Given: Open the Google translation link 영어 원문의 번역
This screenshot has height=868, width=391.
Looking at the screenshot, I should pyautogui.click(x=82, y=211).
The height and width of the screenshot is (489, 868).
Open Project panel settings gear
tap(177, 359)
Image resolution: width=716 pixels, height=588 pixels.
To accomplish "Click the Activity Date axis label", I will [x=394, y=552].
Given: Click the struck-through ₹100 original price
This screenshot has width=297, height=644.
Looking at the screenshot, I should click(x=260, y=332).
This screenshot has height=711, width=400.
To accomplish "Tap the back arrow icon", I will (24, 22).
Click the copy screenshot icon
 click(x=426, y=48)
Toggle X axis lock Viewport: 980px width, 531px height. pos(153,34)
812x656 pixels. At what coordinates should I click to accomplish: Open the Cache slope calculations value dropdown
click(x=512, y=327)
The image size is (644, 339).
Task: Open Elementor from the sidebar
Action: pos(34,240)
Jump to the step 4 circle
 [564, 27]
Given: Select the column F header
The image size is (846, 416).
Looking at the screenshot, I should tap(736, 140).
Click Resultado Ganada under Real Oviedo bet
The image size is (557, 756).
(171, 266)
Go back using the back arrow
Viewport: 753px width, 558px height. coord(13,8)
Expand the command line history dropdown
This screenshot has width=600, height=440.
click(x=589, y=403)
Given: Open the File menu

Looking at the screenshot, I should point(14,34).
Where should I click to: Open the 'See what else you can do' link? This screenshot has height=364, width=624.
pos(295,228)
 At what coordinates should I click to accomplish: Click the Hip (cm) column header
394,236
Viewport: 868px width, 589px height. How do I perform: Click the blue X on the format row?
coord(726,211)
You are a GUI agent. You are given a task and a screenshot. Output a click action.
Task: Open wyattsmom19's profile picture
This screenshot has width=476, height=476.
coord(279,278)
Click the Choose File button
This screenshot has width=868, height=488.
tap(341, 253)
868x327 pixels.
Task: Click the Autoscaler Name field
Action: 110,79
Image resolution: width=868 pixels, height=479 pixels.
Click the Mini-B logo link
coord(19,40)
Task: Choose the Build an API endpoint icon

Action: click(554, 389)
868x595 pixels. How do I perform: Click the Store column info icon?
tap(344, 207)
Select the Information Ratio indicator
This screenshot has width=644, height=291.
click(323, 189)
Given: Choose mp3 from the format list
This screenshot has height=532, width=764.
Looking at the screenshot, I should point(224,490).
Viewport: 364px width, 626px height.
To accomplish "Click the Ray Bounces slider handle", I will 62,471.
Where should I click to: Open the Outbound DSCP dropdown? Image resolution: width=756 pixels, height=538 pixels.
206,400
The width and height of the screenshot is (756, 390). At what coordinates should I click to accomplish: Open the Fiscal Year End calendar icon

▶ **Task description**: Using the entries above, find all lines with "axis". Copy them.

▶ **Solution**:
To accomplish "Click the Activity Date axis label", I will [x=394, y=552].
Toggle X axis lock Viewport: 980px width, 531px height. pos(153,34)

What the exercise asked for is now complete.